Fatih Tekke ile kendi adına çıkış yakalayan İstanbulspor sonuç olarak oyuncu kalitesi farklılığı sergileyen güçlü rakibi karşısında sonuca razı oldu.

Beşiktaş kazanma serisine devam ederken Avrupa için en azından üçüncülük adına ismini yazdırdı.

Beşiktaş öyle ya da böyle önümüzdeki sezon Avrupa'da olmalıyım düşüncesini yakalamış görünüyor. Bu düşünce oyun adınada sahada farklılık gösterecek.

Hatta bu düşünce milli takıma uzun aradan sonra çok oyuncu ismi yazdırmasıyla başka bir anlamda kazanmış vaziyette.

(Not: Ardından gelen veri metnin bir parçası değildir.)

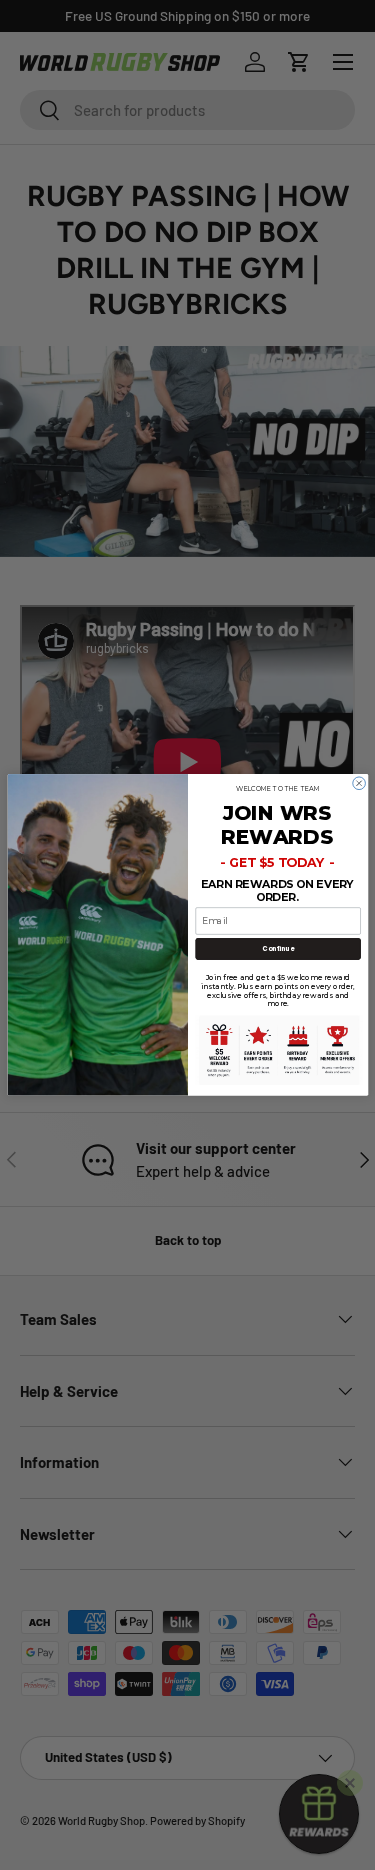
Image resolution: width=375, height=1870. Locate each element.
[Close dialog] (358, 783)
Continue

Beşiktaş yönetimi takım kurgusu adına sezon başlamadan doğru bir strateji ve planlamayla hareket etse idi şüphesiz bugün Beşiktaş ligin şampiyon takım adayı olarak bu haftalara gelmişti.

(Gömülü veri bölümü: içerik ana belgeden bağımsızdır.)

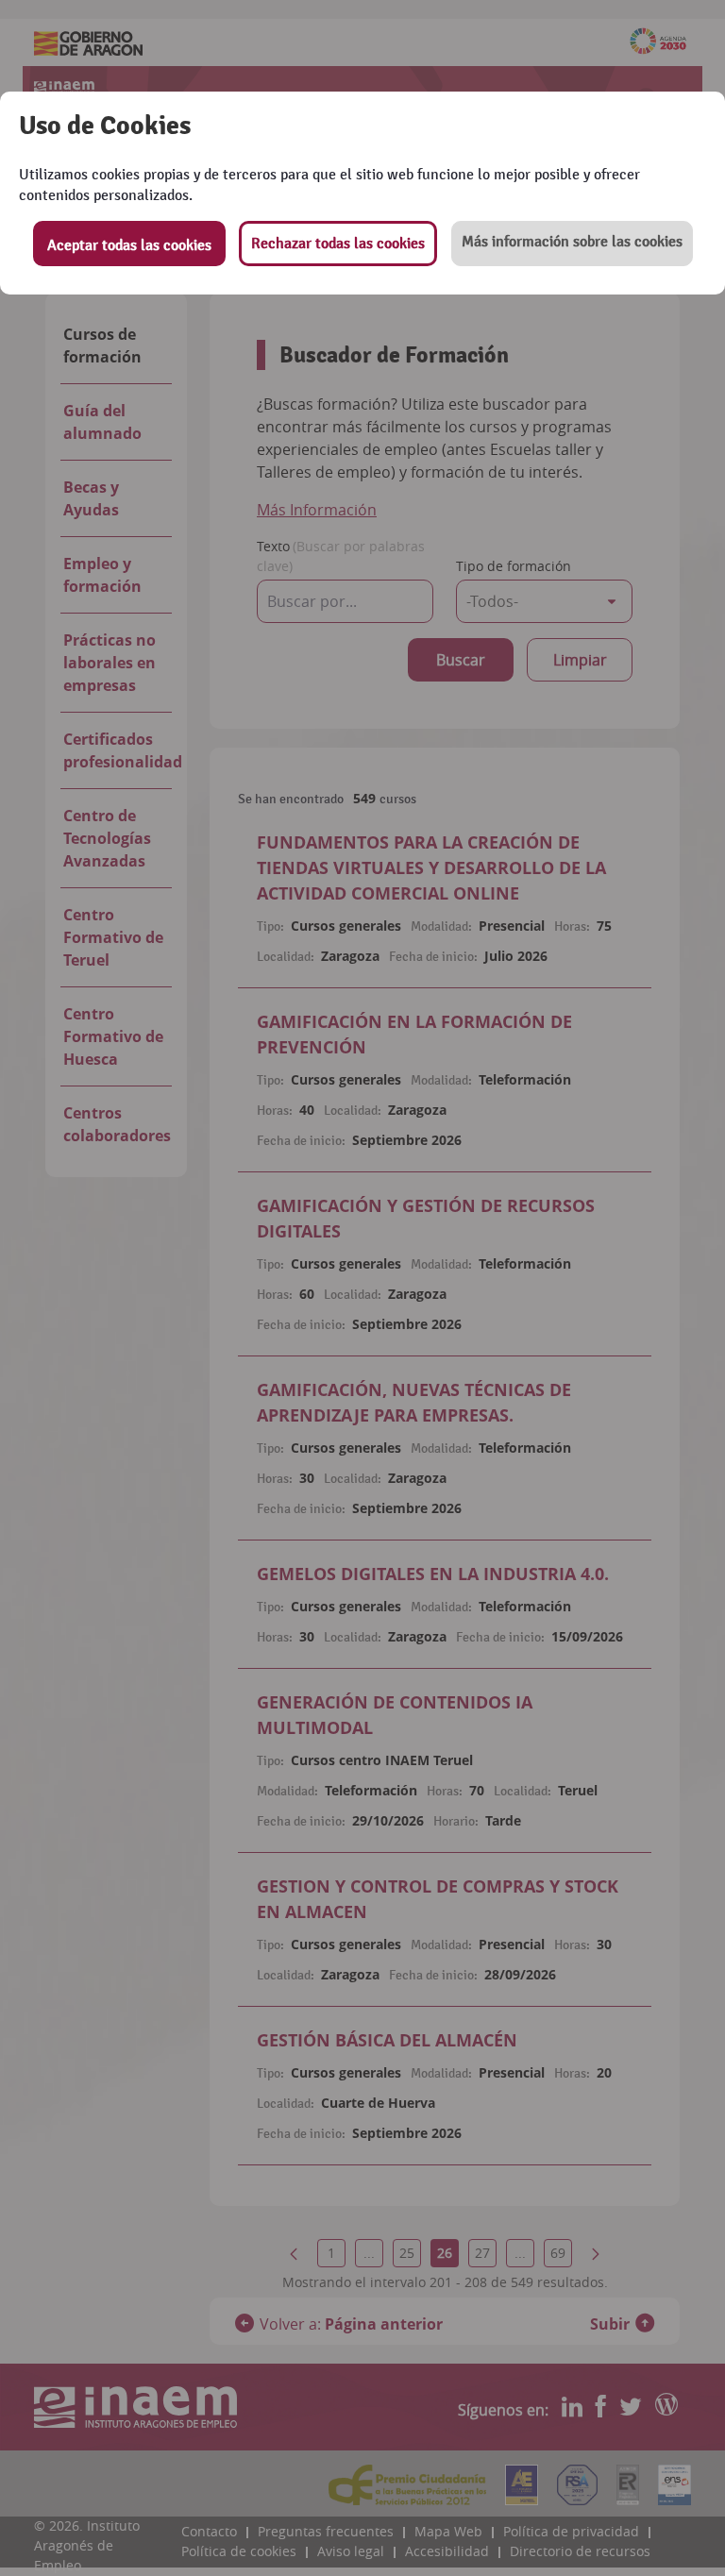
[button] (572, 243)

Bundan sonra ne olur? Bu tamamen teknik heyet ve yönetiminin doğru planlamasıyla sonuçlanacak bir gerçek olacaktır. Dileriz artık sıfır hata payı ile hareket edilir çünkü ne Beşiktaş ne de Beśiktaşlılar bu çekilen cefalı günleri hiç hak etmiyor.